Monsoon Makgeolli

Written by Scott Brinkmeyer

The first time I went to Pyojubak (표주박) in Geumho-dong, it was one of those notoriously humid, rainy summer nights of monsoon season. I was following some Korean friends to what they assured me was a great place for makgeolli (막걸리). My umbrella was busted, I was worried I was going to lose a sandal down the storm drains, and I hadn’t stopped sweating from the humidity in months. As soon as we got inside and I removed my steamed-over glasses, I was ready to concede that it was well worth the trip.

A very traditional interior holds old, wooden tables. The areas where you don’t sit on the floor have big old tree stumps for stools. Their sturdiness becomes more important as you drink more makgeolli – just to beat the heat, of course. A trunk runs right up the middle of the place to really make it feel like an old hut. It’s likely just a well-disguised structural beam, but I have far less experience with engineering than I do with makgeolli, and I found my appreciation of the aesthetic increasing in direct proportion to the amount of empty plastic bottles piling up next to me. I’m not sure how far back the tradition of soju (소주) girls goes, but there are enough cardboard figures in there to remind you that you haven’t actually gone back in time.
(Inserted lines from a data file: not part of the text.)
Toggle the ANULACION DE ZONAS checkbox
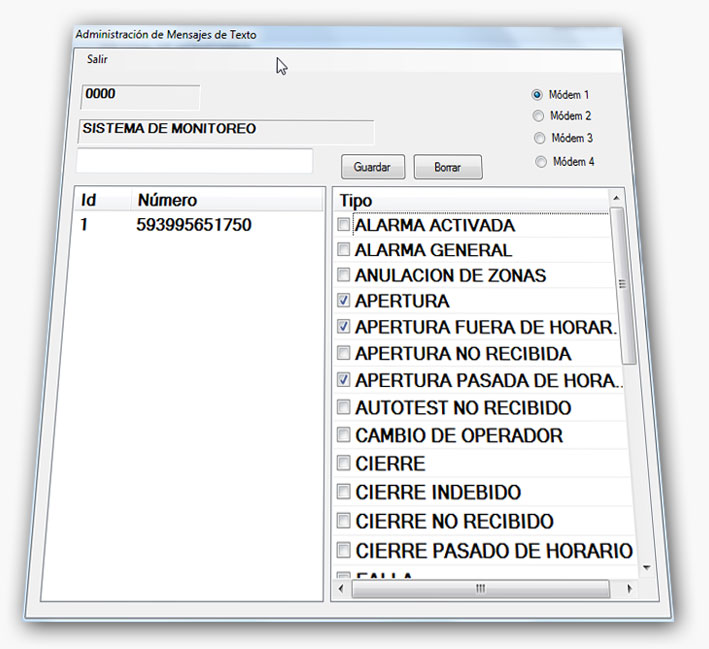Image resolution: width=709 pixels, height=649 pixels. point(344,275)
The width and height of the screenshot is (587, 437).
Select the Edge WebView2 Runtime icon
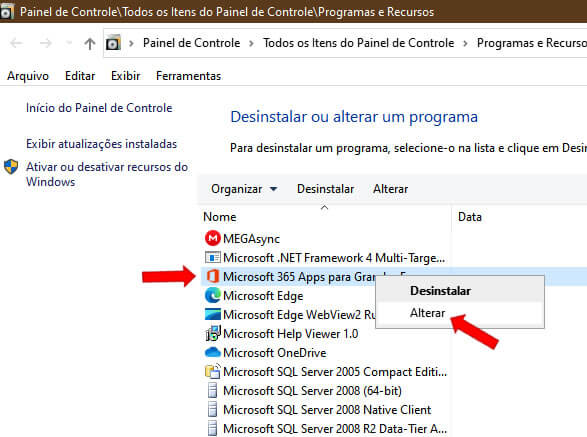[x=213, y=314]
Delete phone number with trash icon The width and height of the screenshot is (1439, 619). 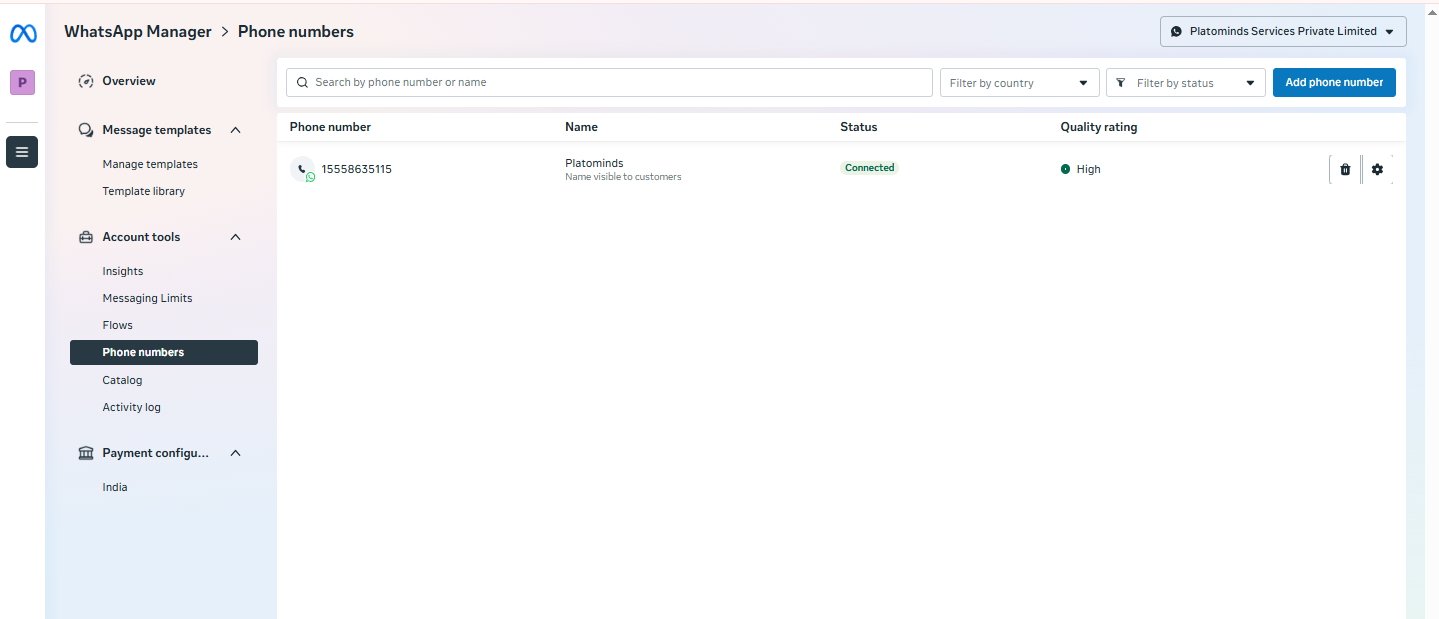(x=1345, y=170)
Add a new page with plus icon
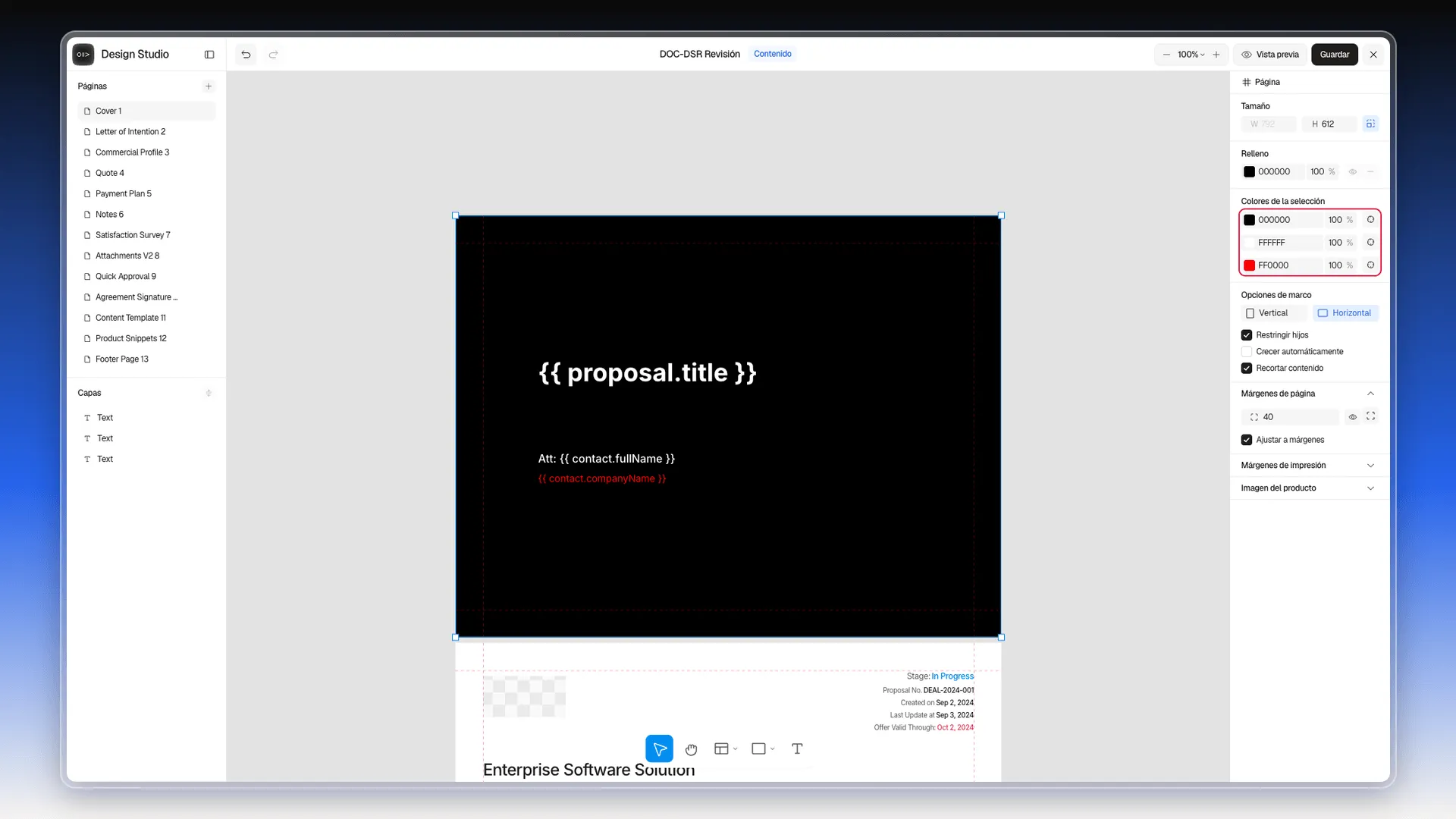1456x819 pixels. pos(209,86)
Pyojubak has got a simple menu, and their confidence in a limited offering is justified. If you’re there for the makgeolli (and really, why be anywhere else for anything else), then you’ve got to get jeon (전). The dish has meat and vegetables coated in eggs and flour, and it’s such a killer combination that it doesn’t need to be anything more. If you think their kimchi jeon isn’t something to write home about, then you must not have a home to write to. Never one for moderation, I recommend a platter of their assorted jeon (모듬전). They’ve got two different kinds of makgeolli. It takes a bit of a palate to distinguish between the two, in my opinion, but I’ve always found volume to be more important than such minor flavor distinctions. Once in a while, I like to get dongdongju (동동주), which is also on the menu here. It’s a lot like makgeolli, but has a bit of a deeper, earthier flavor.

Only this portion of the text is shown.